Om Shaanti Oshana: Malayalam cinema has female
actors who aren't just props. Infact, they are as essential to the medium as
their male counterparts. I wouldn't call Nasriya a great actor. However, this
movie belongs to her. It is the love story of a teenager, whose crush on an
older guy just doesn't go away. The beauty of this movie is that it's narrated
by the girl, and her daydreams and asides are a part of the movie. We get into
her head and watch her grow from a silly, infatuated teenager to a somewhat
goofy yet determined woman. The one thing that remains constant is her first
love. I must admit, rather shamelessly, that this movie is a favorite because
I've been that silly girl, atleast as a teenager.
Premam: I kept this one for last. This movie
has been called overrated, hypocritical and what not. And I must say that I did
not really find it all that great when I finished watching it the first time.
But there was something about the movie that made me want to watch it again.
And again and again! Alphonse Putharen has beautifully bottled up lost
childhood, laughter, dreams and hope in this visually stunning movie. The name
is love, and it honestly covers three chapters of that elusive emotion. Three
phases in the life of a man who is in love with the idea of love. For everyone
who said that this one really does not have a story, it does. It is the story
of every teenager who has lived in the nineties. The soda bottles, colorful
candy, dark musty tea shops, cycles, it's all a heady trip into a childhood
that was devoid of technology. An era where the idea of idling away time was
much more rewarding as it meant being with your friends. The awkward teenage
years with friends who you could share everything with, missed calls on
landlines (with caller IDs!), following your crush all around town…all this is
so beautifully captured. What the director cashes on is our love of nostalgia!
The second part of
the movie was even better! Those reckless college days where being a defiant
rebel is your idea of "cool". The opening fight sequence is a
goosebump-inducing level of awesome! I cheered with the rebels in black because
I've seen this as a college-goer in Kerala. That was an era where beating each
other up was the worst college kids could do. Not the scale of violence and
drama we see today!
The third part of
the movie is my favorite. Everyone who's watched the movie loved Malar and
George. Including my dear husband. For me, the last part, where George has
transformed, from boy to man (albeit reluctantly), is just sublime. This story
was a little abrupt. But it did subtly capture the nuances of what happens to
you when you're an adult. There is this bit of you, that just refuses to be a
cynic, no matter how much life has tried to break you. And having dipped my
toes a hundred times in what I like to call love, I know how it is to finally
meet the person you know will fit just right into your life. If the first story
was about infatuation, and the second about passionately beautiful love, the
third story is about your choices. I know that, if I had found the love of my
life five years earlier than I did, I wouldn't really have fallen for him.

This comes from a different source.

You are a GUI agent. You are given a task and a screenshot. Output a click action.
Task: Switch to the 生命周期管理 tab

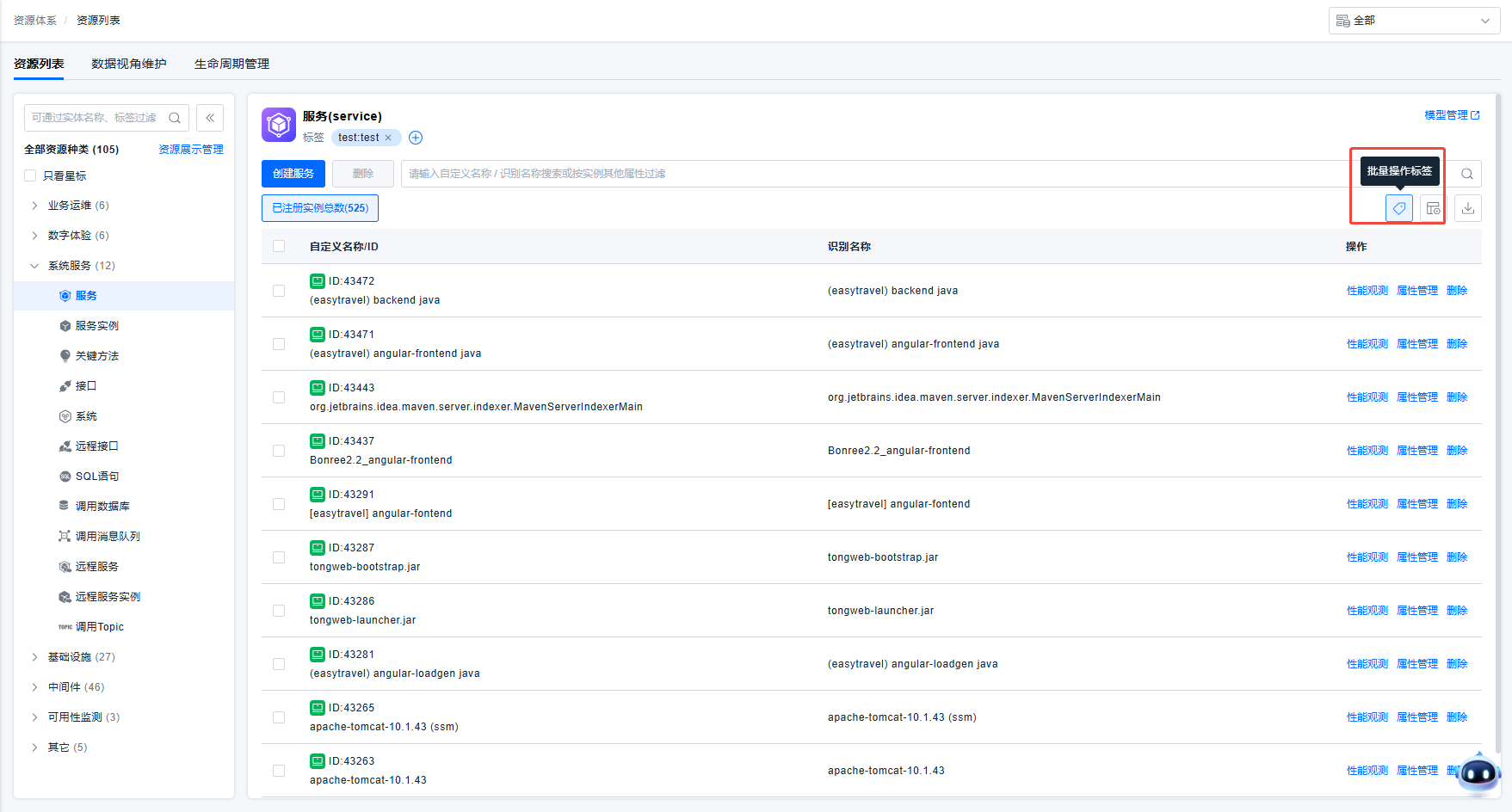(x=231, y=64)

Because both of us hadn't grown into the people we are today. That is
essentially what the third part of this movie portrays. That, when the time is right,
you find that one person who is yours. Forever. It isn't fairytale-romantic all
the time, but it is pure contentment. :) Having said that, the ever-romantic
George proposing to a girl he's met just twice, is heartbreakingly soulful. Add
to that, the Red Velvet music which is haunting! I'm a fan of the cake too!
I hope the Malayali
peeples keep this up! I just can't get enough of these movies!